## What you are asked to do
Nothing is to be altered; the data must be repeated exactly.

Entries taken from a collection
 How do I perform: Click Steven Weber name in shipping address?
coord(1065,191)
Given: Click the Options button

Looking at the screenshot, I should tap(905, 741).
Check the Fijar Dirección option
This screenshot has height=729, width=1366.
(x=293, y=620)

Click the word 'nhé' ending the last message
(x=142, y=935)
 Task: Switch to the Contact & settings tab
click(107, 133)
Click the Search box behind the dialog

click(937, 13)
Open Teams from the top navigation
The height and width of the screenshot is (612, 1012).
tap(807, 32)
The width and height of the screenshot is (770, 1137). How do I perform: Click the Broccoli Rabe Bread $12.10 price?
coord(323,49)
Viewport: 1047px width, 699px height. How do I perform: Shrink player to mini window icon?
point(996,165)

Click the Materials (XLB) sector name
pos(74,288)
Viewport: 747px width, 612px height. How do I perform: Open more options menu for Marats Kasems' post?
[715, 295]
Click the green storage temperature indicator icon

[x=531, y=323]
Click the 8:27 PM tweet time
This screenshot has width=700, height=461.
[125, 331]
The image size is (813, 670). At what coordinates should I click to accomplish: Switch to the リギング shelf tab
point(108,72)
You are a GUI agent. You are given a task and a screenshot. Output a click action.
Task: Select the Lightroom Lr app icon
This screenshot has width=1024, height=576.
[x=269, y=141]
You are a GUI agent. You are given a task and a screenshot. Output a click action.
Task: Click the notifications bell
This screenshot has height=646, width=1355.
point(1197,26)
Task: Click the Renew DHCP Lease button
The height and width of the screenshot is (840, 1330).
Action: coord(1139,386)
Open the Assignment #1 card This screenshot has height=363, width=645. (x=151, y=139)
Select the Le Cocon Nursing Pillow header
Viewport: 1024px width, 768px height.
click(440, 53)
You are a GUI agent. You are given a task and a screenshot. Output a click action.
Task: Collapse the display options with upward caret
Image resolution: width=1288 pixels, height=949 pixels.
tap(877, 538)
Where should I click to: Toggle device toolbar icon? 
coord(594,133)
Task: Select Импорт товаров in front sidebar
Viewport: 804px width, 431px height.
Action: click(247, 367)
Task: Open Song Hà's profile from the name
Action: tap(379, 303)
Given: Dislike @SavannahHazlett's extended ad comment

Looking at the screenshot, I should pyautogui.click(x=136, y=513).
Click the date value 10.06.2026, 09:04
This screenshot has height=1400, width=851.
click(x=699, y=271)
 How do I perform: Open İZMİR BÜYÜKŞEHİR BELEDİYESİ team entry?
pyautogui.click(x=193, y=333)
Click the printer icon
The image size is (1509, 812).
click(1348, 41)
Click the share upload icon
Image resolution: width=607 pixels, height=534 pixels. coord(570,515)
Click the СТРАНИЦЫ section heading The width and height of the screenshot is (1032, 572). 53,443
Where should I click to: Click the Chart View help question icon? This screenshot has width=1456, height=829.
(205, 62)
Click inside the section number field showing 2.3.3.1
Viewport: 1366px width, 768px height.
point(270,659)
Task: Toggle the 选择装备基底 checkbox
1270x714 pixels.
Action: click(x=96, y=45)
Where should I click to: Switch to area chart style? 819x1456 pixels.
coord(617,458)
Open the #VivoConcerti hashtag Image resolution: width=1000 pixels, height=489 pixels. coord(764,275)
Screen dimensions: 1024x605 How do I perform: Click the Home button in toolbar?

## Response to this exercise
 How do I perform: Click Steven Weber name in shipping address?
coord(1065,191)
Given: Click the Options button

Looking at the screenshot, I should tap(905, 741).
Check the Fijar Dirección option
This screenshot has height=729, width=1366.
(x=293, y=620)

Click the word 'nhé' ending the last message
(x=142, y=935)
 Task: Switch to the Contact & settings tab
click(107, 133)
Click the Search box behind the dialog

click(937, 13)
Open Teams from the top navigation
The height and width of the screenshot is (612, 1012).
tap(807, 32)
The width and height of the screenshot is (770, 1137). How do I perform: Click the Broccoli Rabe Bread $12.10 price?
coord(323,49)
Viewport: 1047px width, 699px height. How do I perform: Shrink player to mini window icon?
point(996,165)

Click the Materials (XLB) sector name
pos(74,288)
Viewport: 747px width, 612px height. How do I perform: Open more options menu for Marats Kasems' post?
[715, 295]
Click the green storage temperature indicator icon

[x=531, y=323]
Click the 8:27 PM tweet time
This screenshot has width=700, height=461.
[125, 331]
The image size is (813, 670). At what coordinates should I click to accomplish: Switch to the リギング shelf tab
point(108,72)
You are a GUI agent. You are given a task and a screenshot. Output a click action.
Task: Select the Lightroom Lr app icon
This screenshot has width=1024, height=576.
[x=269, y=141]
You are a GUI agent. You are given a task and a screenshot. Output a click action.
Task: Click the notifications bell
This screenshot has height=646, width=1355.
point(1197,26)
Task: Click the Renew DHCP Lease button
The height and width of the screenshot is (840, 1330).
Action: coord(1139,386)
Open the Assignment #1 card This screenshot has height=363, width=645. (x=151, y=139)
Select the Le Cocon Nursing Pillow header
Viewport: 1024px width, 768px height.
click(440, 53)
You are a GUI agent. You are given a task and a screenshot. Output a click action.
Task: Collapse the display options with upward caret
Image resolution: width=1288 pixels, height=949 pixels.
tap(877, 538)
Where should I click to: Toggle device toolbar icon? 
coord(594,133)
Task: Select Импорт товаров in front sidebar
Viewport: 804px width, 431px height.
Action: click(247, 367)
Task: Open Song Hà's profile from the name
Action: tap(379, 303)
Given: Dislike @SavannahHazlett's extended ad comment

Looking at the screenshot, I should pyautogui.click(x=136, y=513).
Click the date value 10.06.2026, 09:04
This screenshot has height=1400, width=851.
click(x=699, y=271)
 How do I perform: Open İZMİR BÜYÜKŞEHİR BELEDİYESİ team entry?
pyautogui.click(x=193, y=333)
Click the printer icon
The image size is (1509, 812).
click(1348, 41)
Click the share upload icon
Image resolution: width=607 pixels, height=534 pixels. coord(570,515)
Click the СТРАНИЦЫ section heading The width and height of the screenshot is (1032, 572). 53,443
Where should I click to: Click the Chart View help question icon? This screenshot has width=1456, height=829.
(205, 62)
Click inside the section number field showing 2.3.3.1
Viewport: 1366px width, 768px height.
point(270,659)
Task: Toggle the 选择装备基底 checkbox
1270x714 pixels.
Action: click(x=96, y=45)
Where should I click to: Switch to area chart style? 819x1456 pixels.
coord(617,458)
Open the #VivoConcerti hashtag Image resolution: width=1000 pixels, height=489 pixels. coord(764,275)
Screen dimensions: 1024x605 How do I perform: Click the Home button in toolbar?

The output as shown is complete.